Atacama: témoignage d’Erzsi Elizabeth Kukorelly, département d’anglais, faculté des lettres, Université de Genève

(Version originale en anglais)

Merci pour Atacama, un nouveau triomphe de la maison Millner qui défie les genres. Et celui-ci est vraiment de la maison Millner, avec toutes les implications patriarcales et généalogiques du mot. Le père, la mère, les pères et les mères qui les ont précédés, la fille et la…?

Je ne sais pas trop, Meret, où toi tu te situes dans cette généalogie. Les mots que nous possédons sont tous tellement genrés, ce qui, bien sûr, est essentiellement le sens, parce que le patriarcat et la généalogie font partie de la conspiration masculiniste de la transmission (du nom, de l’argent, du statut, du pouvoir). Mais la magie du théâtre te permet de bondir dans le passé et revêtir le corps et les vêtements de ton grand-père, et de produire sa voix d’une manière qui émeut ta mère, sa fille.

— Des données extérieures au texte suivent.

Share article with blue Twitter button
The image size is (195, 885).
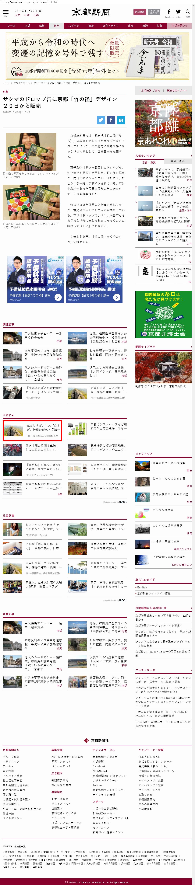coord(101,120)
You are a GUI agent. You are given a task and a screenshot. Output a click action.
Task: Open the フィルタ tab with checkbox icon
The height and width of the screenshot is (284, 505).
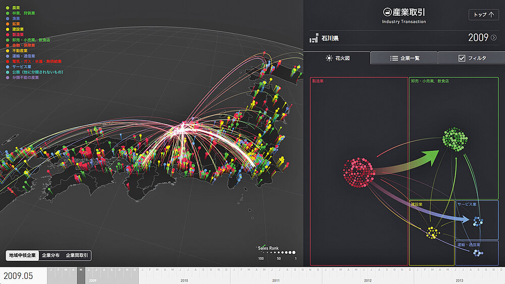(x=471, y=58)
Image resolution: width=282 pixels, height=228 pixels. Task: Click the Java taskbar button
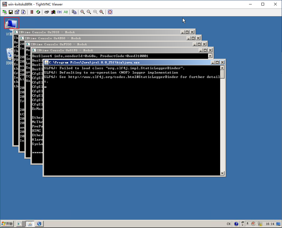[30, 224]
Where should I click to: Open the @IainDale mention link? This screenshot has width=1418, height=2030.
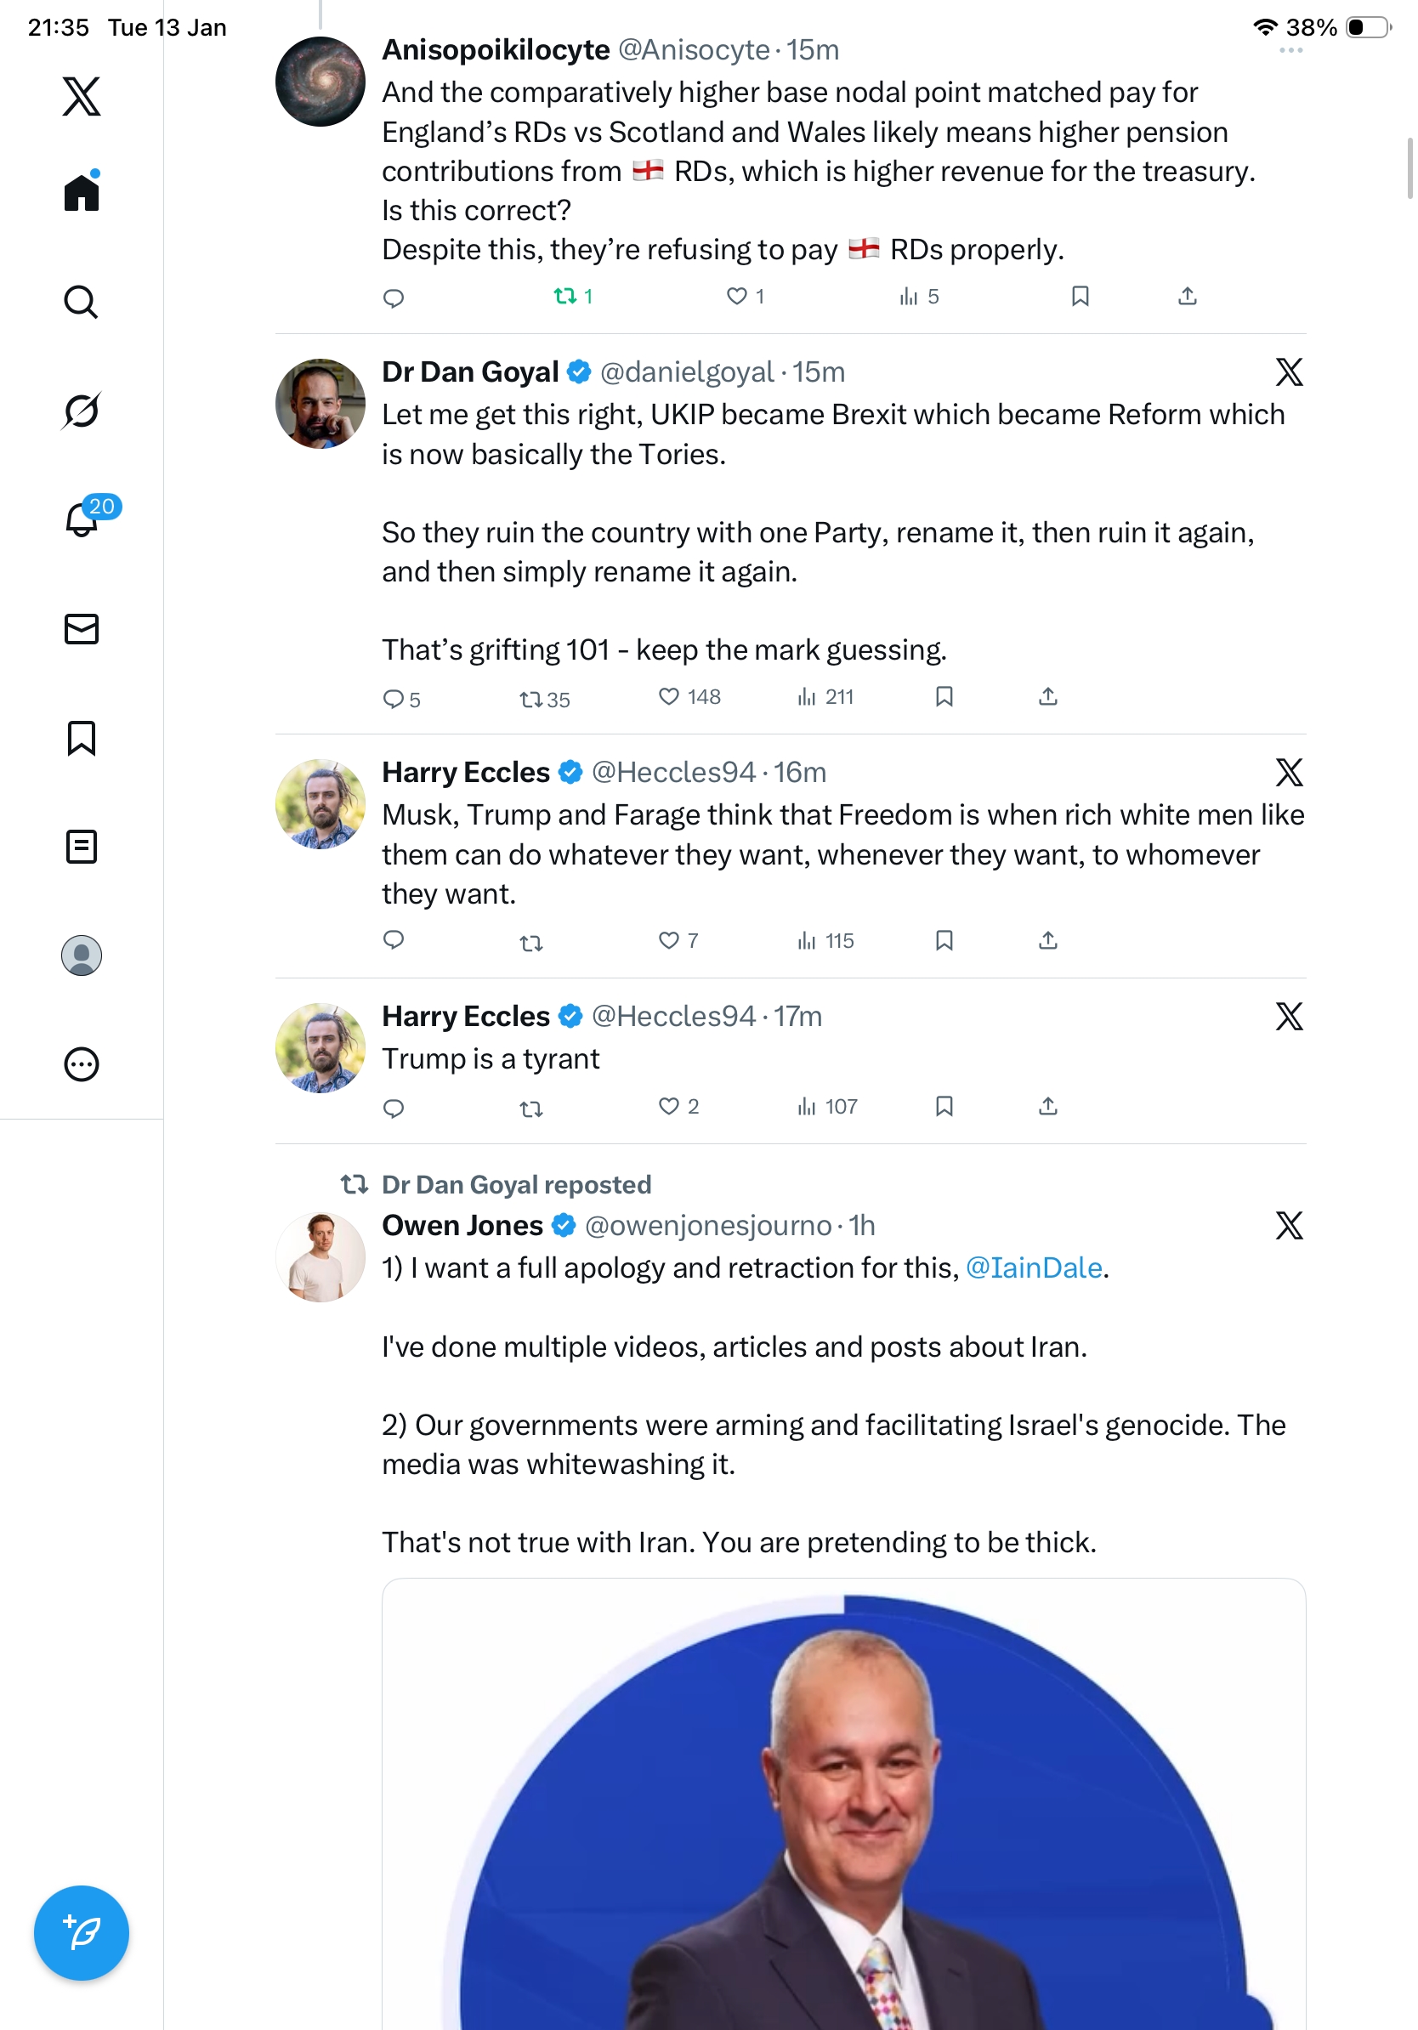click(x=1033, y=1268)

Ces pronoms, les pronoms possessifs, font également partie de l’emprise de la langue (anglaise, française, du moins) qui promulgue les structures du pouvoir, proclamant insidieusement que les gens doivent nécessairement exister dans des réseaux de possession et de pouvoir. (Viva est-elle «ma fille»? veut-elle l’être?)

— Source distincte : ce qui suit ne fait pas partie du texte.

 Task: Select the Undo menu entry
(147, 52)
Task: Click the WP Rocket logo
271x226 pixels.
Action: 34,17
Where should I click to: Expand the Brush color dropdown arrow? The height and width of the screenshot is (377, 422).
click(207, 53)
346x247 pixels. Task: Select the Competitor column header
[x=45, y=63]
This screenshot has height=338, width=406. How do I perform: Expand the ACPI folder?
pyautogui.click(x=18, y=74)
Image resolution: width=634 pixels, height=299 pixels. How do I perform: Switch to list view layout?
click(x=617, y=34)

La famille a longtemps été le relais du pouvoir patriarcal en Europe. Au début de la période moderne, la structure était assez claire, en particulier dans les hautes sphères de la hiérarchie: Dieu, le roi, les nobles, les yeomen, les artisans, les marchands, les laboureurs, puis toutes les épouses; quelque part entre les nobles et les yeomen, les enfants de la noblesse, mais surtout les enfants en bas, toujours en bas, des choses possédées, dont la blessure et l’affamement pour des raisons punitives sont pas particulièrement criminels. Lorsque le colonialisme et le capitalisme ont fait leur bonhomme de chemin par le monde, la famille (la famille européenne, bien sûr) a été considérée comme leur véhicule parfait : production (par les hommes, payée par des salaires), reproduction (par les femmes, non payée) et consommation (décidée par les femmes, principalement). Et, bien sûr, les familles sont les agents de la colonisation et du génocide proprement dits – aller là-bas, vivre là-bas, tuer là-bas.

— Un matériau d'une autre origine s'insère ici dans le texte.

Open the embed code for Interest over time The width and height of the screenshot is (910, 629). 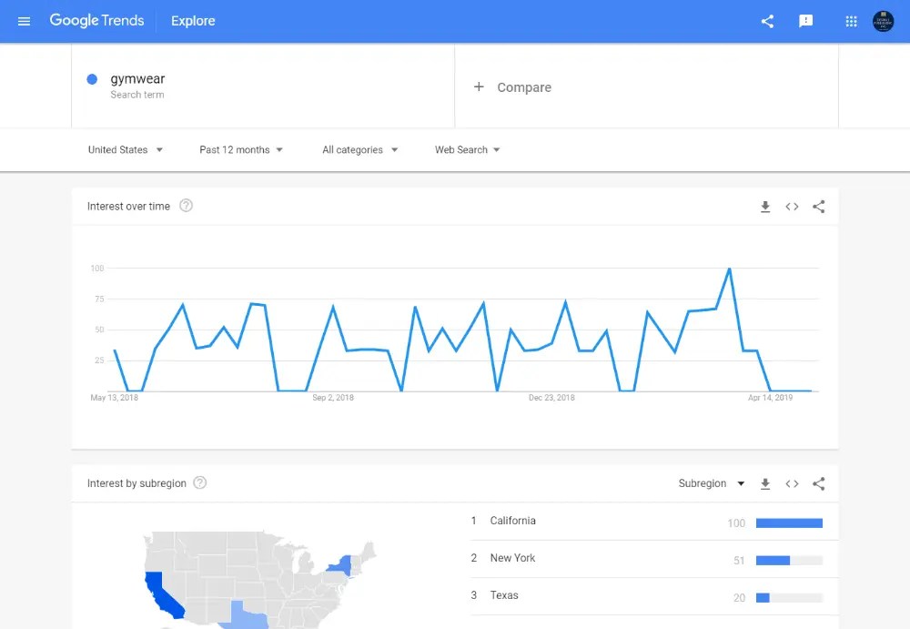coord(792,207)
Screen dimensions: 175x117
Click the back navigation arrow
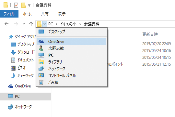(x=6, y=24)
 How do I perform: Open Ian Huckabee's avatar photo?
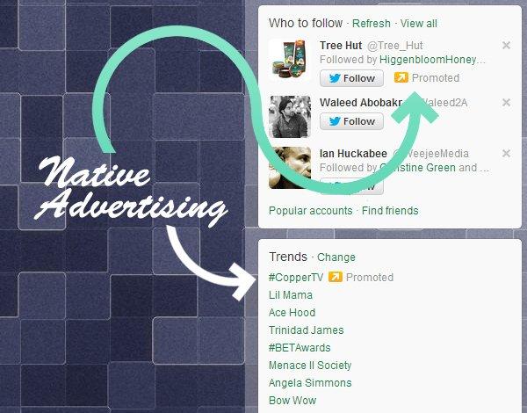click(x=290, y=168)
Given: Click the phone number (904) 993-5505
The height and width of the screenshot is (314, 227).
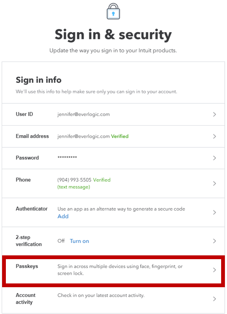Looking at the screenshot, I should click(x=74, y=180).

Mais alors, qu’en est-il de l’amour? L’amour n’est-il pas là, dans les familles, de naissance ou choisi? Peut-on accepter que l’amour et l’exploitation puissent coexister dans les mêmes liens, dans les mêmes constellations de personnes? Qu’en est-il de l’amour que les parents éprouvent pour leurs enfants, un tiraillement doux-amer quelque part vers l’estomac, un trouble inimaginable du cœur, l’envie infinie de les regarder (quand ils sont bébés), et une sorte de fierté étrange et étrangement coupable (quand ils sont adultes)?

Et qu’en est-il de l’amour que les enfants ressentent pour leurs parents? Il m’arrive de penser à mes propres parents âgés, d’envisager leur mort prochaine, de me sentir d’abord soulagée à cette idée, puis de laisser la réalité s’infiltrer dans mes os, et alors je pleure, je vous jure que je pleure. Ainsi, cet amour, cet amour beau, désirable, enviable, voyage le long des chaines et des canaux des liens familiaux, les mêmes cours qui transportent les exploitations du patriarcat (et de ses serviteurs, le capitalisme, le colonialisme, l’hétéronormativité et l’extractivisme). S’agit-il d’un paradoxe? Une ambiguïté? Une prise de conscience douloureuse? Le fait d’aimer nos parents et nos enfants nous rend-il d’une certaine manière complice de tout cela?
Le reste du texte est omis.